Truk Tepung Terguling di Tol Dalam Kota: Muatan Berlebih dan Gagal Nanjak Jadi Penyebab
Baca dalam 60 detik
- Truk pengangkut tepung terguling di Tol Dalam Kota KM 13+400 akibat kelebihan muatan 18 ton, menyebabkan dua lajur tertutup dan kemacetan.
- Kecelakaan terjadi saat truk gagal menanjak, mundur, dan menghantam pembatas beton; sopir selamat tanpa luka.
- Insiden ini menyoroti lemahnya pengawasan muatan truk di jalan tol, berpotensi memicu evaluasi prosedur keselamatan oleh Jasa Marga.
:strip_icc():format(jpeg)/kly-media-production/medias/8256192/original/087992900_1781149742-IMG_20260611_085420.v1.jpg)
Sebuah truk pengangkut tepung terguling di ruas Tol Dalam Kota KM 13+400 arah Slipi, Jakarta Barat, Kamis dini hari, setelah gagal menanjak akibat membawa muatan berlebih. Insiden itu sempat menutup dua lajur tol dan menyebabkan kemacetan panjang dari arah Grogol menuju Slipi.
Menurut keterangan Aipda Catur Dilly, anggota Polisi Jalan Raya (PJR) Polda Metro Jaya, truk bernomor polisi B 9987 RB diketahui membawa muatan melebihi kapasitas, yakni sekitar 18 ton. Kendaraan tersebut tidak mampu menanjak, lalu mundur dan menghantam beton pembatas jalan hingga akhirnya terguling. Beruntung, tidak ada korban jiwa maupun luka dalam kecelakaan tunggal ini. Kerugian hanya berupa kerusakan kendaraan dan tumpahan ratusan kardus tepung di badan jalan.
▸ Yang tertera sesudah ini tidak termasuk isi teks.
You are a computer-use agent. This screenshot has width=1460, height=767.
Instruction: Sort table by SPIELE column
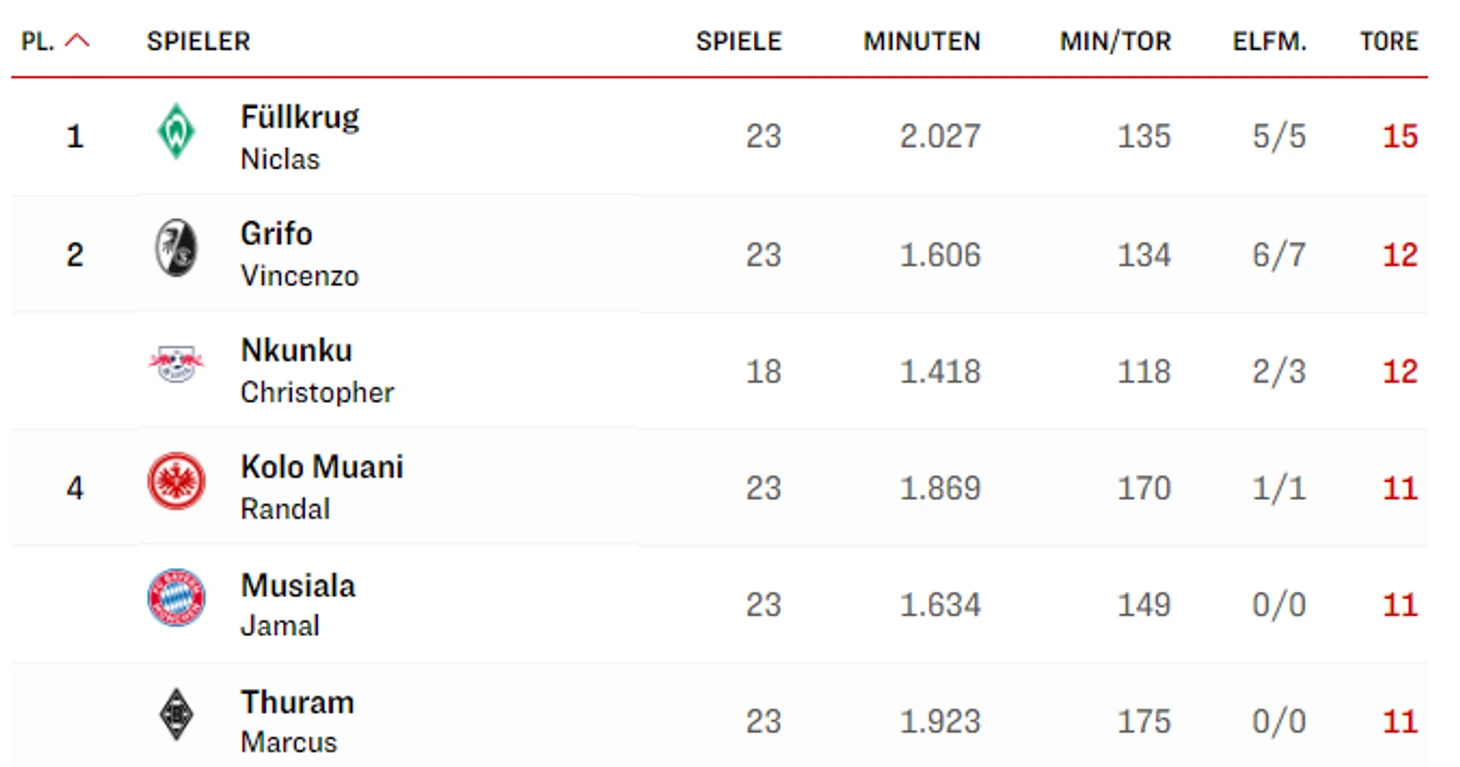(x=738, y=42)
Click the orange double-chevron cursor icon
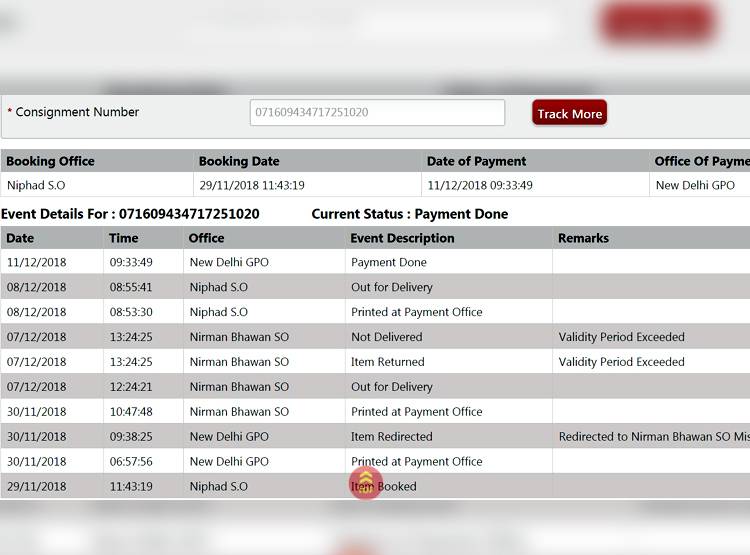This screenshot has height=555, width=750. tap(366, 483)
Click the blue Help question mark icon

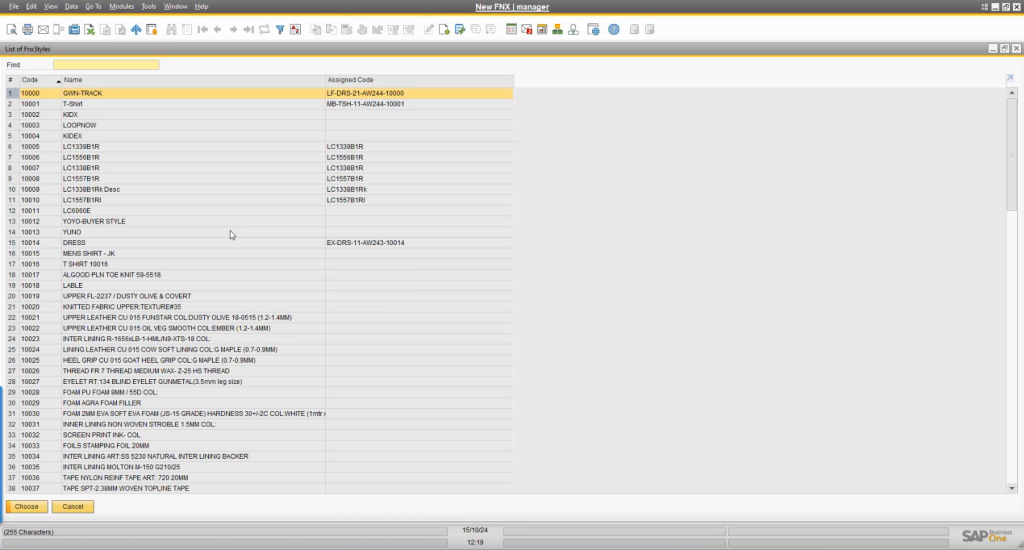click(613, 29)
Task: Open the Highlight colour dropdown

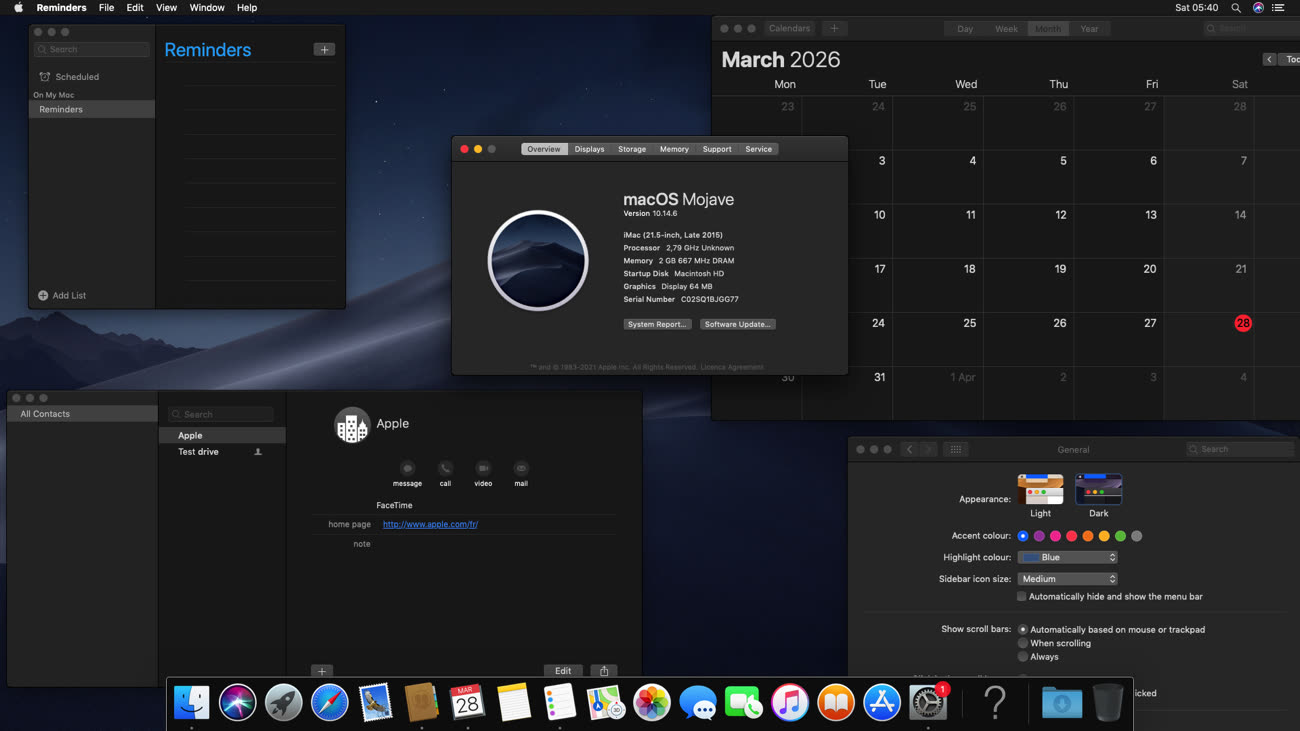Action: [1067, 557]
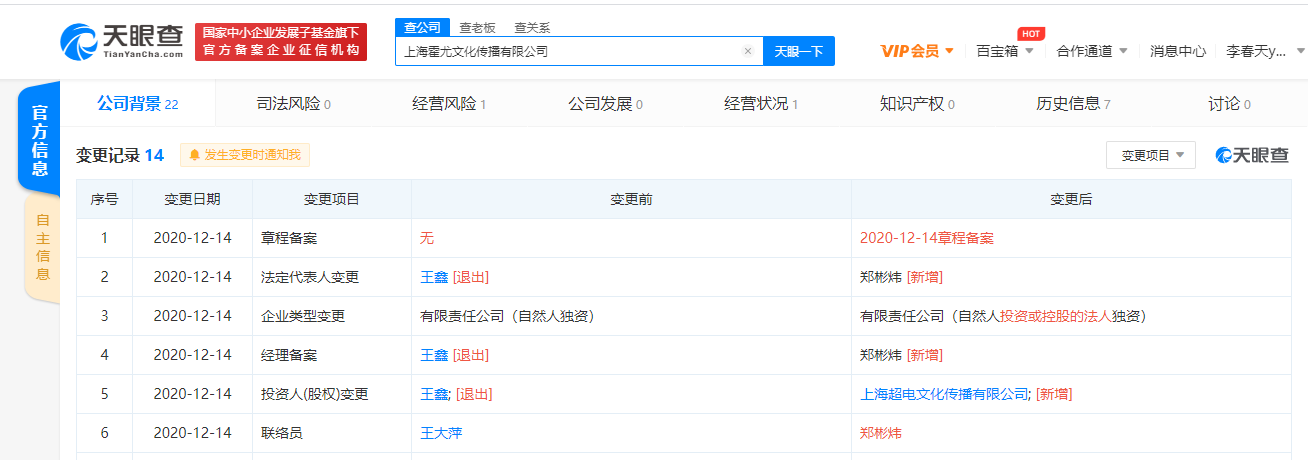Open the 合作通道 dropdown
Viewport: 1308px width, 460px height.
1091,51

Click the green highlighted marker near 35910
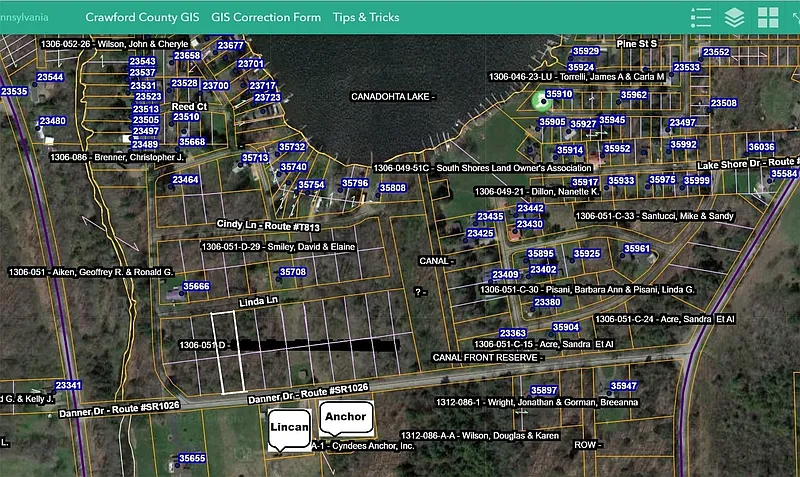point(543,101)
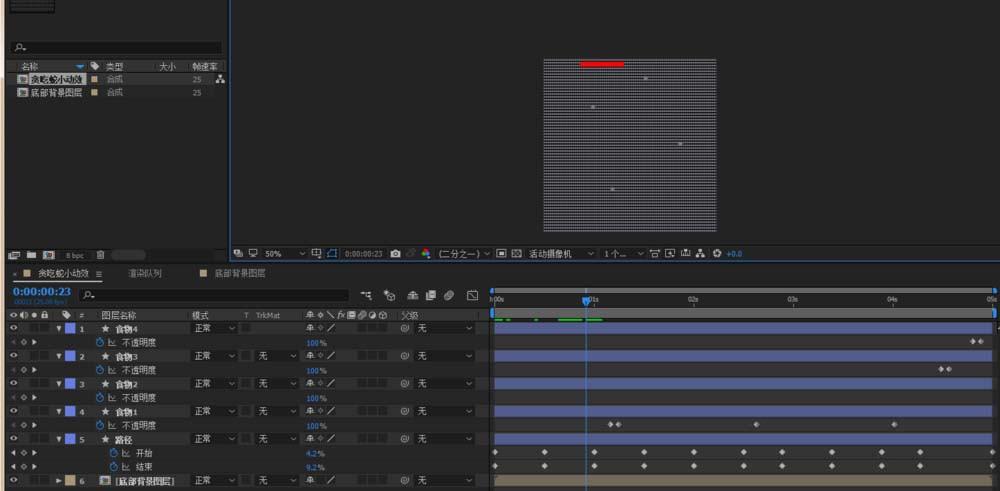1000x491 pixels.
Task: Collapse the 食物3 layer properties
Action: point(58,356)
Sopir truk, Nanang Kusna, mengaku kehilangan kendali saat hendak memindahkan gigi transmisi. Ia menyatakan rem kendaraan masih berfungsi, namun truk tidak mampu menahan beban saat menanjak. "Nanjak, ngoper gigi, enggak keburu, terus nyelonong ke sini. Truknya nabrak pembatas, terguling dah," ujarnya. Pengakuan ini mengindikasikan bahwa faktor teknis dan beban berlebih menjadi kombinasi penyebab kecelakaan.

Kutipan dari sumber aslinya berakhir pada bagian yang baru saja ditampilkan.